Syn Tajner w szpitalu. Choroba syna zbliżyła ją do Wiśniewskiego
Syn Dominiki Tajner trafił do szpitala w ciężkim stanie. W tej sytuacji rozwodzący się Wiśniewscy zakopali topór wojenny.
Nie tak miał wyglądać długi weekend majowy Dominiki Tajner. Jej 13-letni syn Maksymilian dostał drgawek i wysokiej temperatury, aż w końcu stracił przytomność. Najszybciej jak to było możliwe trafił na OIOM do jednego z warszawskich szpitali.
W czwartek i piątek lekarze wykonali mnóstwo badań, aby ustalić, co jest przyczyną takich zachowań w organizmie chłopaka. Jak podaje "Super Express", na razie nikt nie ma pojęcia, co się stało.
ZOBACZ: Wiśniewski pali papierosa w towarzystwie syna
- Udało się zbić gorączkę, a Maksymiliana długo nie wybudzano ze śpiączki. Jego stan jest stabilny, co jest postępem, bo to znaczy, że ryzyko bezpośredniego zagrożenia życia minęło.
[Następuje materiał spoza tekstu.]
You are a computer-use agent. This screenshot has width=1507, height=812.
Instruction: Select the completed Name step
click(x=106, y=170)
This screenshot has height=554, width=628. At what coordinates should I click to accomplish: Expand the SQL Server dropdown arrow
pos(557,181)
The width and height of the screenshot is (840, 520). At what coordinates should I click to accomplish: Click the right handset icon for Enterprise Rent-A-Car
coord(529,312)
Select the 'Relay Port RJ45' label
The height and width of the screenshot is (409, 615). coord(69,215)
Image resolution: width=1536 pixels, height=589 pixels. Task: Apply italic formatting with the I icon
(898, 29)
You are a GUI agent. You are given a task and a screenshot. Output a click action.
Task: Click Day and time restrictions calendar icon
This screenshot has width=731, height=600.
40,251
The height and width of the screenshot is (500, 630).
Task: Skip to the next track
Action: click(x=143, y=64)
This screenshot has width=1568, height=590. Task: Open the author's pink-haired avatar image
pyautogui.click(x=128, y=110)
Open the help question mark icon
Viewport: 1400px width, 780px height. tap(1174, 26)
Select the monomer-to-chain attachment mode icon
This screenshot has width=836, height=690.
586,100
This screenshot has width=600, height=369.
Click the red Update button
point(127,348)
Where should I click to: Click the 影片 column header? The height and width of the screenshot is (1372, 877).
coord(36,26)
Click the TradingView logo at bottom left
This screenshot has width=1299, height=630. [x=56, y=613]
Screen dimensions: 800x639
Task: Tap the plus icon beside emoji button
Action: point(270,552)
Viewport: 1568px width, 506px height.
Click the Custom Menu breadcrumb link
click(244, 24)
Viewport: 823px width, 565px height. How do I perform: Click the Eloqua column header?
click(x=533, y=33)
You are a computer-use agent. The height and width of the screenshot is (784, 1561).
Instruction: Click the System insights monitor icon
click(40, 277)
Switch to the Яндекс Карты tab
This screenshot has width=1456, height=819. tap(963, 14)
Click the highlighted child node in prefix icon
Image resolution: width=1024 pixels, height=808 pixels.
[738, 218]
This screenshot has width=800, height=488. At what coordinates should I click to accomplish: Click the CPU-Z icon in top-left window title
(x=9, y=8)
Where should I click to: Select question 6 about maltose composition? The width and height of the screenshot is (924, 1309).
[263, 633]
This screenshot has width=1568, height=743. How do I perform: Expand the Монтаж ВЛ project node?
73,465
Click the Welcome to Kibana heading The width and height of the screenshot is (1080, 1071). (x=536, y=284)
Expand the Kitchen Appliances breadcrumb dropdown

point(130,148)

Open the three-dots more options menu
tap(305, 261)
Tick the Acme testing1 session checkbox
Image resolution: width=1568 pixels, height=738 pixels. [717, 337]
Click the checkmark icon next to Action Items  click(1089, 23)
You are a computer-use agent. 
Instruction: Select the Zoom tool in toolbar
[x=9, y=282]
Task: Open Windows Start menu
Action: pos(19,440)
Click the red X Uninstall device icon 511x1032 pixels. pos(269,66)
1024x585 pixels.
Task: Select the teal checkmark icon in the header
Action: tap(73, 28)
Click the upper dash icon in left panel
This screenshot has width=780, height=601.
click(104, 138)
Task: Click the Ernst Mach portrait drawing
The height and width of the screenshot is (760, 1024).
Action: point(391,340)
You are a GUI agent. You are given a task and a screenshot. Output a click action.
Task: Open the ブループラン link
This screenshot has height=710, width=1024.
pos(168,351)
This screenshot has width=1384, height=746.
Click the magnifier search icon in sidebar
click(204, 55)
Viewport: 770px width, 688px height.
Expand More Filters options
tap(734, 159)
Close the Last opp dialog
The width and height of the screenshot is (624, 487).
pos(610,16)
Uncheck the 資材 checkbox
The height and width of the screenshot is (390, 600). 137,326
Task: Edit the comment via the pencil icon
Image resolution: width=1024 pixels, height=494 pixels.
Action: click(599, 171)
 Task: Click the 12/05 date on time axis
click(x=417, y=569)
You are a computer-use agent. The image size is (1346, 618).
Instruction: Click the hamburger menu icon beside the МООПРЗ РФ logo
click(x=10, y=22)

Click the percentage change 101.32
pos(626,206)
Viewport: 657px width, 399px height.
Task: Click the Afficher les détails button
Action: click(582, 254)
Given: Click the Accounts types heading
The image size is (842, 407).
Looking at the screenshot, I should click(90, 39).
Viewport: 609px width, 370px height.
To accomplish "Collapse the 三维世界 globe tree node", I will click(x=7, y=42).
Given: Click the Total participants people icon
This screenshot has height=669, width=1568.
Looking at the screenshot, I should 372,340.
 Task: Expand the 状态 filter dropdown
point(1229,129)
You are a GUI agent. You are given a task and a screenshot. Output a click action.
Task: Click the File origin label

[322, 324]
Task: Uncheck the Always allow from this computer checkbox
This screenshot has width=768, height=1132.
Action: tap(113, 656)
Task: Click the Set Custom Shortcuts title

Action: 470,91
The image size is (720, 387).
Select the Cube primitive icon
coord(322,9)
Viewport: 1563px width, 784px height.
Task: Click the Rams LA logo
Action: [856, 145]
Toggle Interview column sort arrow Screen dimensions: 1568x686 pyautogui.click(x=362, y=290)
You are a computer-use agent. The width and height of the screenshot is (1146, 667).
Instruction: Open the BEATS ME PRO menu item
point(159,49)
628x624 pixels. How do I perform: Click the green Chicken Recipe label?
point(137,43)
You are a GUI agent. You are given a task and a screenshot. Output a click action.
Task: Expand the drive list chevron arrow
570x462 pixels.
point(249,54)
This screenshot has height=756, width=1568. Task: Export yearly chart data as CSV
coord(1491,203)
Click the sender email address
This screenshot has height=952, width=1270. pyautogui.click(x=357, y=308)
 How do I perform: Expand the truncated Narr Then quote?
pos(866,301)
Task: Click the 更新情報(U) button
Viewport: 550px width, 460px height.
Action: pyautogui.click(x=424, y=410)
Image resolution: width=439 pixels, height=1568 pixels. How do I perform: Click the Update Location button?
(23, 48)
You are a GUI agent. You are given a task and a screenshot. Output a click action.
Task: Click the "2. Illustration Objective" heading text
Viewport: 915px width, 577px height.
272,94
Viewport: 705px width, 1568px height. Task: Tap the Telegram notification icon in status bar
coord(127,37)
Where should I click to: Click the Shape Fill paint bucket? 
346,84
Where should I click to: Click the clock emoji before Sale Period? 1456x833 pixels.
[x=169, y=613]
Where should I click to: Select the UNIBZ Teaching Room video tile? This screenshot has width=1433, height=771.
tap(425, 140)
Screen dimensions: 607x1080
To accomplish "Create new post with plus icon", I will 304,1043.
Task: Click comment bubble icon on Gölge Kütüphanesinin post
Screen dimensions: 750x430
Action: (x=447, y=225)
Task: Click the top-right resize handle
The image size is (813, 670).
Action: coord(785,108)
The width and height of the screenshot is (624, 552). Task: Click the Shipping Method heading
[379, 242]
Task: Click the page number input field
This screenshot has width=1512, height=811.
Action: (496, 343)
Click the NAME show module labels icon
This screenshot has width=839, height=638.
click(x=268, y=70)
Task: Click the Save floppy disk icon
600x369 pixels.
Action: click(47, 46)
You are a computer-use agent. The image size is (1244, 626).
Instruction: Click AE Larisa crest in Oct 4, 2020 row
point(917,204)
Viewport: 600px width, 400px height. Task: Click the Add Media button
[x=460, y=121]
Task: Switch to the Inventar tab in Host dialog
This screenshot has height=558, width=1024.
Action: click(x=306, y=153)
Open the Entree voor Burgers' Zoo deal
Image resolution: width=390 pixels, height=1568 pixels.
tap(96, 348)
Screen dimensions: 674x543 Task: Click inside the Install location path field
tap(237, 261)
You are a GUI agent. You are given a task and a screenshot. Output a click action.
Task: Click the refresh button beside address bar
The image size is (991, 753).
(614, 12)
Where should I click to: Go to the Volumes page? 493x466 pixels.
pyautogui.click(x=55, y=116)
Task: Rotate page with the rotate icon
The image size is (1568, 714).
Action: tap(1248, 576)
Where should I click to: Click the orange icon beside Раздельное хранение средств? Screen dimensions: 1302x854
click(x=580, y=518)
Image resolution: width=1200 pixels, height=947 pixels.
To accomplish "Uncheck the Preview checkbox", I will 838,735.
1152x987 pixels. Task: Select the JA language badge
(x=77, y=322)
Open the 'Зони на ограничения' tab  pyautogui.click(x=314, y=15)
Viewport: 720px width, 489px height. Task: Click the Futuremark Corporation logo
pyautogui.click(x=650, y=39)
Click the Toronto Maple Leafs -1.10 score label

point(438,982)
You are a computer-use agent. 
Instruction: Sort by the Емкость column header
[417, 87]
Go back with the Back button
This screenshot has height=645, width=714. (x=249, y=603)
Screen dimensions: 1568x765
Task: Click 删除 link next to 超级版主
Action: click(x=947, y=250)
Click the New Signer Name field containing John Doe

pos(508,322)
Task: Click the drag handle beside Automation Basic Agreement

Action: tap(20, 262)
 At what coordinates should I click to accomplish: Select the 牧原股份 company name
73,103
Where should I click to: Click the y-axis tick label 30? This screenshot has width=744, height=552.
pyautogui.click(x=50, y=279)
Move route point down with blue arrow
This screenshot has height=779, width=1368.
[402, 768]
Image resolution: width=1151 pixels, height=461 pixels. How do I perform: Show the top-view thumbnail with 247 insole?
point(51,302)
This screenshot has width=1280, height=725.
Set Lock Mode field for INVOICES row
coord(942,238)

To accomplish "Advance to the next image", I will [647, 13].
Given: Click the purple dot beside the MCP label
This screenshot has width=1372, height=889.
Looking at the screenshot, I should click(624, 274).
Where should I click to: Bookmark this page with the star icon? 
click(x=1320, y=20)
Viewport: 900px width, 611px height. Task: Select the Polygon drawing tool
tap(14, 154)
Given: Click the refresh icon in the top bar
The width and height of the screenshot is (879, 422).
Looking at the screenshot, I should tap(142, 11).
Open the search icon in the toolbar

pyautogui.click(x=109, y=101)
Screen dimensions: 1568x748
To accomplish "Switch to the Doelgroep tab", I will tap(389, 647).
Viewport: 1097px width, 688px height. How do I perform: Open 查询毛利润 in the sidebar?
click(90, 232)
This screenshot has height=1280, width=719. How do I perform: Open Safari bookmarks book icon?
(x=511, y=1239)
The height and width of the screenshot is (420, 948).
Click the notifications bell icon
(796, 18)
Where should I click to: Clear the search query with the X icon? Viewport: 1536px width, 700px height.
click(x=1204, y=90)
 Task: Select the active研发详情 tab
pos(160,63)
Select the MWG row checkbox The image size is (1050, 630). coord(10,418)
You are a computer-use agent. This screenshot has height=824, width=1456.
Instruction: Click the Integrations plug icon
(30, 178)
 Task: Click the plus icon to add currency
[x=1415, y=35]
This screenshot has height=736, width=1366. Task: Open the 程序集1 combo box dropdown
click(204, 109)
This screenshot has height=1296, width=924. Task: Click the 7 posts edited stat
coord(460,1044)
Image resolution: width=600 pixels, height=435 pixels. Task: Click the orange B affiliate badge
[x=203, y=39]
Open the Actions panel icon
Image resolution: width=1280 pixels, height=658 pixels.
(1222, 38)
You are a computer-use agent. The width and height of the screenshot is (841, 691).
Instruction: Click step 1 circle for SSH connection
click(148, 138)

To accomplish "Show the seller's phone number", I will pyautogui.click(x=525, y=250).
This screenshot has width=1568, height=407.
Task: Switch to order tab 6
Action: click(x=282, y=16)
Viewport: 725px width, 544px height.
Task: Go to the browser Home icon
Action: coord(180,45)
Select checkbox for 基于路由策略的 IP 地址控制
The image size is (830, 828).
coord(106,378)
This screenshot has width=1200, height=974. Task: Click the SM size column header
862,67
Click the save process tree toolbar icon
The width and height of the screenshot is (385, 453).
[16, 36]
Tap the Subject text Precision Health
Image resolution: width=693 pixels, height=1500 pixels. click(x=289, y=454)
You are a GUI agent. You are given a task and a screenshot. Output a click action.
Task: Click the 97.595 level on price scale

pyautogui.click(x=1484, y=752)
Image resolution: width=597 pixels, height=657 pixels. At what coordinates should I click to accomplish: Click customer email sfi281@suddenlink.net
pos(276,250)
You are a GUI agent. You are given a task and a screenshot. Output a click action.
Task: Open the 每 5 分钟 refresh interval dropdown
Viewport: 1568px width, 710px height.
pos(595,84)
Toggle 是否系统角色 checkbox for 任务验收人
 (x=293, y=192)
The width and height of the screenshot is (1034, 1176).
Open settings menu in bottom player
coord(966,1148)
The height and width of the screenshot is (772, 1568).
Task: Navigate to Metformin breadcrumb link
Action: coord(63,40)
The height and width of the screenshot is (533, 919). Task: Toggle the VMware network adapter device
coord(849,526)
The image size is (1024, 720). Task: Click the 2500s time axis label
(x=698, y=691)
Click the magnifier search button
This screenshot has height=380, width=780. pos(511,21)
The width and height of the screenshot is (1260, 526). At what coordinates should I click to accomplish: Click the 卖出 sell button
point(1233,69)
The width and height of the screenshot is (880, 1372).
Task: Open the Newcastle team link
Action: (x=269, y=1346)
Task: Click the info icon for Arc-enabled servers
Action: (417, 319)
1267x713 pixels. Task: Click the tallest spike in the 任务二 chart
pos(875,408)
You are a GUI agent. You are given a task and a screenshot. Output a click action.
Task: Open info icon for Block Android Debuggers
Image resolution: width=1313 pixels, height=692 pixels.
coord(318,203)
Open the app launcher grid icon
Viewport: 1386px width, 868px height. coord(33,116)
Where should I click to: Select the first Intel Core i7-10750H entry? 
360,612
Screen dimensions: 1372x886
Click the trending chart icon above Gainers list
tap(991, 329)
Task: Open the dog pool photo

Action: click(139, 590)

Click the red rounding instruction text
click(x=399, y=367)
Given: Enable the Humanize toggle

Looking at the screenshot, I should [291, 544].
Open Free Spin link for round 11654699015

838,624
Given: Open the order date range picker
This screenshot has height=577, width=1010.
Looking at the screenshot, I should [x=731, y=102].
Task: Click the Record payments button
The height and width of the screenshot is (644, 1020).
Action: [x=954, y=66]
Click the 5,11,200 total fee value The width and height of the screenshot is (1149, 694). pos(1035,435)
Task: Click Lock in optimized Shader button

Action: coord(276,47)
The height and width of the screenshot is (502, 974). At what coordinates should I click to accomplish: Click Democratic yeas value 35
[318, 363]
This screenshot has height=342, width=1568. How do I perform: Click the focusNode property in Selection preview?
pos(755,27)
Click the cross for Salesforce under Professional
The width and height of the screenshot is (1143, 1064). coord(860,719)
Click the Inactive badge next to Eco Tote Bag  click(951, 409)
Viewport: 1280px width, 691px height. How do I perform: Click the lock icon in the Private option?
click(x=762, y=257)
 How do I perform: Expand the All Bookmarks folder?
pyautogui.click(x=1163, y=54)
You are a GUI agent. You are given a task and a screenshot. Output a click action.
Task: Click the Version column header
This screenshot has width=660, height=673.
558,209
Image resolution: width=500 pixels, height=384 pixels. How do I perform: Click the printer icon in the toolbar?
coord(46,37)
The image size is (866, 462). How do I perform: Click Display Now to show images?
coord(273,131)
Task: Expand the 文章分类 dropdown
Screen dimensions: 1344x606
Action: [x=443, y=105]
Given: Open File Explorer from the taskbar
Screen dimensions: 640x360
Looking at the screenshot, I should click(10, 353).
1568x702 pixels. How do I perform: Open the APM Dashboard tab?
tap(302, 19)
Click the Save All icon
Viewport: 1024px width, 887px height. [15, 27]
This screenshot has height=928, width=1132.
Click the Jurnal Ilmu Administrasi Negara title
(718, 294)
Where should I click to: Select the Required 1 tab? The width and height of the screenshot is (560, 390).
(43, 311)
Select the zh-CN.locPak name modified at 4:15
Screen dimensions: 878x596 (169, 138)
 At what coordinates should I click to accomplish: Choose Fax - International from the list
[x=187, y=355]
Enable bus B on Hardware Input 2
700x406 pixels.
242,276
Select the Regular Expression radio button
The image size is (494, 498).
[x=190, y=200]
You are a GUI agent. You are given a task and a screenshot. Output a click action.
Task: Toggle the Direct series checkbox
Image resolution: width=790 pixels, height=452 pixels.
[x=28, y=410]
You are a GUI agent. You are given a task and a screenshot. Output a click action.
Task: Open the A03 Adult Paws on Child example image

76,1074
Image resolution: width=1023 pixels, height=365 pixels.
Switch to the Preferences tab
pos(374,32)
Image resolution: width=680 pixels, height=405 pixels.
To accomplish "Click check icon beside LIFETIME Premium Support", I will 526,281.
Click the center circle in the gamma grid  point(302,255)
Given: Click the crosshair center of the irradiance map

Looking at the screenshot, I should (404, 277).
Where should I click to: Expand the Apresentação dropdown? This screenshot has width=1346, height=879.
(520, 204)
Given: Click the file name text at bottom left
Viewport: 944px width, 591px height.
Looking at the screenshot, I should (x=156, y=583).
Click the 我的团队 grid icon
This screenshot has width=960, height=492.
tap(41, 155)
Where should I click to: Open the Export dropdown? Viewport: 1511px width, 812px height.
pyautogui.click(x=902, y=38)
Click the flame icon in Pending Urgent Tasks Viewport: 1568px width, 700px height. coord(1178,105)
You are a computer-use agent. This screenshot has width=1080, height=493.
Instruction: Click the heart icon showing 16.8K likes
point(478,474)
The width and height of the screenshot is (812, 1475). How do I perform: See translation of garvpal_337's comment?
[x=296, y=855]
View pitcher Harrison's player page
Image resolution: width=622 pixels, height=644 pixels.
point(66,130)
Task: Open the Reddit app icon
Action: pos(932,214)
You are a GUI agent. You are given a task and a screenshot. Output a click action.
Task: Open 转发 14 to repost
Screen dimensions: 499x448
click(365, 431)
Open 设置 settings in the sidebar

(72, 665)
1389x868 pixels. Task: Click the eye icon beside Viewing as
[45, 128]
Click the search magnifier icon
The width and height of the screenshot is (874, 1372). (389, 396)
Pod koniec dnia udało się z nim nawet złapać pierwszy kontakt - zdradza tabloidowi przyjaciel rodziny.
Dominika Tajner porzuciła wszelkie zobowiązania i nie odstępuje syna na krok. Jest z nim praktycznie cały czas. Okazuje się, że Michał Wiśniewski również. Wokalista Ich Troje traktuje Maksa jak swojego syna.
- Bardzo się przejął sytuacją. Mimo że rozstali się z Dominiką, on często opiekował się chłopcem. Kiedy ona była zajęta, miała studia i pracę, on zawoził go do szkoły. Teraz ta cała sytuacja ich znowu do siebie zbliżyła - czytamy w "Super Expressie".
To trudna sytuacja dla całej rodziny. Dominika Tajner jest wdzięczna za ogromne wsparcie.
- Dziękujemy za słowa wsparcia, modlitwę i pozytywna energię, które dostajemy o Was. To bardzo ważne, kiedy Maks walczy o życie - napisała w mediach społecznościowych.